_TASK_
In the records below, locate the line containing "Image resolution: width=1408", then extract it and all following lines exactly, ending with the last line.

_THE DATA_
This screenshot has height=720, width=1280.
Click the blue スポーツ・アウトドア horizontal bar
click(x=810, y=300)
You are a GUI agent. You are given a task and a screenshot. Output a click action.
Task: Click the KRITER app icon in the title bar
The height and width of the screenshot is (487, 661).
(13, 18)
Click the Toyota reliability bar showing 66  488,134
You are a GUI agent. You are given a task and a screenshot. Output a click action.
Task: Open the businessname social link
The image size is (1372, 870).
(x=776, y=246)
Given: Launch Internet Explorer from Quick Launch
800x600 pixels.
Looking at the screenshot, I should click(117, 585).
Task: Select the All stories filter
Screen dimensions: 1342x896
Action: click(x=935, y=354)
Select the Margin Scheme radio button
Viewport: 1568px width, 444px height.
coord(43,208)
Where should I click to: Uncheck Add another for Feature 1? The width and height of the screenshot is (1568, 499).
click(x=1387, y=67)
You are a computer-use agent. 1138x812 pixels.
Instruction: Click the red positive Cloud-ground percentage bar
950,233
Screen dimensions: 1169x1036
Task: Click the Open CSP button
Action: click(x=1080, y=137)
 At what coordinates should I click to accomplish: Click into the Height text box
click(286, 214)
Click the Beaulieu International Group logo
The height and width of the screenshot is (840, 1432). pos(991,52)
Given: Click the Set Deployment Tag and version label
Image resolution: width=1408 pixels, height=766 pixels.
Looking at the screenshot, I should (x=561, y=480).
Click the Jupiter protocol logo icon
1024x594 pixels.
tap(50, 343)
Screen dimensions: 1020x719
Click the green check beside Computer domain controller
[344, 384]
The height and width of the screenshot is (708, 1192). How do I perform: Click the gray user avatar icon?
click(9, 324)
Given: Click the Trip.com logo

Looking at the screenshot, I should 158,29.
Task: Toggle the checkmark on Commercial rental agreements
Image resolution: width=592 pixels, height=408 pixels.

_COMPLETED EXERCISE_
Image resolution: width=1408 pixels, height=766 pixels.
Looking at the screenshot, I should (x=561, y=480).
Click the Jupiter protocol logo icon
1024x594 pixels.
tap(50, 343)
Screen dimensions: 1020x719
Click the green check beside Computer domain controller
[344, 384]
The height and width of the screenshot is (708, 1192). How do I perform: Click the gray user avatar icon?
click(9, 324)
Given: Click the Trip.com logo

Looking at the screenshot, I should 158,29.
Task: Toggle the checkmark on Commercial rental agreements
Image resolution: width=592 pixels, height=408 pixels.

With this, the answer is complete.